─── Excerpt provided

In summary, it can be seen from the description of the above-described embodiments I to V, by setting the bolster, the bogie of the present invention adds a suspension between the bottom of the bolster and the transverse beam on the basis of the original two-stage suspension, thereby achieving functional separation, so that the third suspension is only used to undertake a transverse displacement function, and the secondary suspension is only used to undertake a rotation function, thereby further increasing relative rotation angle between the vehicle body and the bogie when the vehicle passes through a curve, and improving curve passing capability of the vehicle. In addition, the combination of three suspensions can also achieve good vibration isolation and noise reduction, thereby effectively attenuating vibration generated by an interaction between the wheel and track, and improving comfort performance.
With regard to the terms, in the claims and embodiments of the present application, the suspension structures adopted in the bogie are called as primary suspension, secondary suspension and third suspension in the order from bottom to top. In addition, in “first laminated rubber pile”, “first air spring”, “first spiral steel spring”, “second laminated rubber piles” and similar expressions, the “first” and “second” are only used for distinguishing different parts of the same kind.
Certainly, the descriptions above are only preferred embodiments of the invention, and it should be noted that a number of improvements and modifications can be made by those skilled in the art without departing from the principle of the invention, and these improvements and modifications are also within the scope of the invention.
Claims
1. A bolster of a bogie, wherein a traction pin is arranged in the middle of a lower side of the bolster, the bolster is connected with a transverse beam of the bogie through the traction pin,
- wherein the bolster further comprises a Z-shaped traction rod, two ends of the bolster are provided with a first mounting seat, two ends of the traction rod are provided with a rubber node, one end of the traction rod is arranged on the first mounting seat, and the other end of the traction rod is connected with a vehicle body.
2. The bolster of the bogie according to claim 1, wherein the traction pin is provided with an elastic pin sleeve.

──────

_List of tasks_
[1] Set down part of the bogie passage word for word, starting at "With regard to" and stopping after "the same kind.".
[2] Answer these from the bogie passage:
(a) What single function is the third suspension used for?
(b) In what order are the primary, secondary, and third suspensions named?
(c) In claim 2, what is the traction pin provided with?
Work only from the bogie passage and nothing else.

─── Data excerpt

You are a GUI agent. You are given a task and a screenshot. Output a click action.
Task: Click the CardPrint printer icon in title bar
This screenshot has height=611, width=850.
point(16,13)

──────

_Responses by task_
[1]
With regard to the terms, in the claims and embodiments of the present application, the suspension structures adopted in the bogie are called as primary suspension, secondary suspension and third suspension in the order from bottom to top. In addition, in “first laminated rubber pile”, “first air spring”, “first spiral steel spring”, “second laminated rubber piles” and similar expressions, the “first” and “second” are only used for distinguishing different parts of the same kind.

[2]
(a) It is used only to undertake a transverse displacement function.
(b) They are named from bottom to top.
(c) It is provided with an elastic pin sleeve.